Unveiling the endogenous CRISPR-Cas system in Pseudomonas aeruginosa PAO1

Abstract

Multidrug resistance in Pseudomonas aeruginosa, a high-priority pathogen per the World Health Organization, poses a global threat due to carbapenem resistance and limited antibiotic treatments. Using the bioinformatic tools CRISPRCasFinder, CRISPRCasTyper, CRISPRloci, and CRISPRImmunity, we analyzed the genome of P. aeruginosa PAO1 and revealed an orphan CRISPR system, suggesting it may be a remnant of a type IV system due to the presence of the DinG protein. This system comprises two CRISPR arrays and noteworthy DinG and Cas3 proteins, supporting recent evidence about the association between type IV and I CRISPR systems. Additionally, we demonstrated a co-evolutionary relationship between the orphan CRISPR system in P. aeruginosa PAO1 and the mobile genetic element and prophages identified. One self-targeting spacer was identified, often associated with bacterial evolution and autoimmunity, and no Acr proteins. This research opens avenues for studying how these CRISPR arrays regulate pathogenicity and for developing alternative strategies using its endogenous orphan CRISPR system against carbapenem-resistant P. aeruginosa strains.

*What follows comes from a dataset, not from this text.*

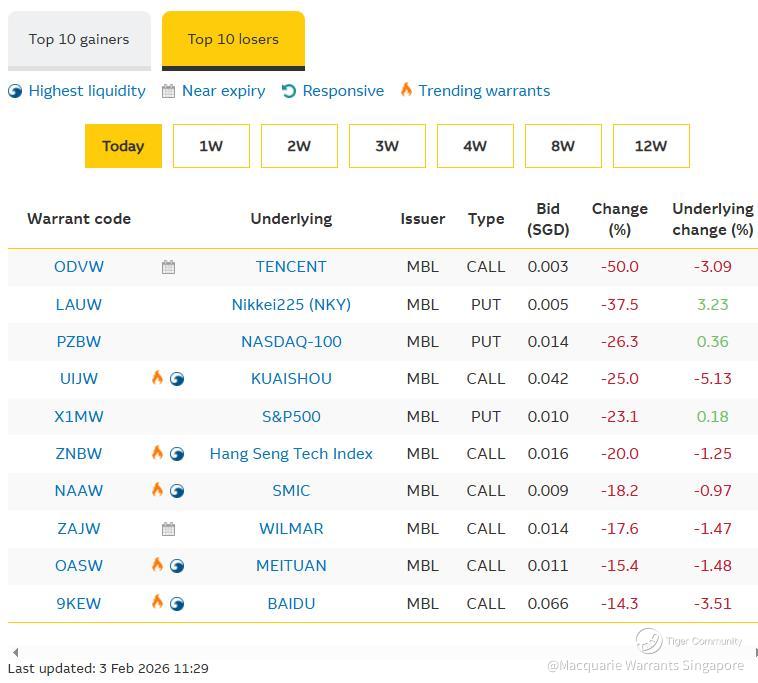Sort by the Change (%) column header
Viewport: 758px width, 683px height.
pyautogui.click(x=620, y=219)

Fig 1. Maximum likelihood bootstrap phylogenetic tree of CRISPR spacers, prophages, and MGE in P. aeruginosa PAO1.

Enterobacteria phage T4 was included to serve as the phage outgroup for phylogenetic rooting. Constructed with Hasegawa–Kishino–Yano model (HKY)+F+G4 and 100,000 bootstrap replicates. Evolutionary analyses were conducted in IQ-TREE 2.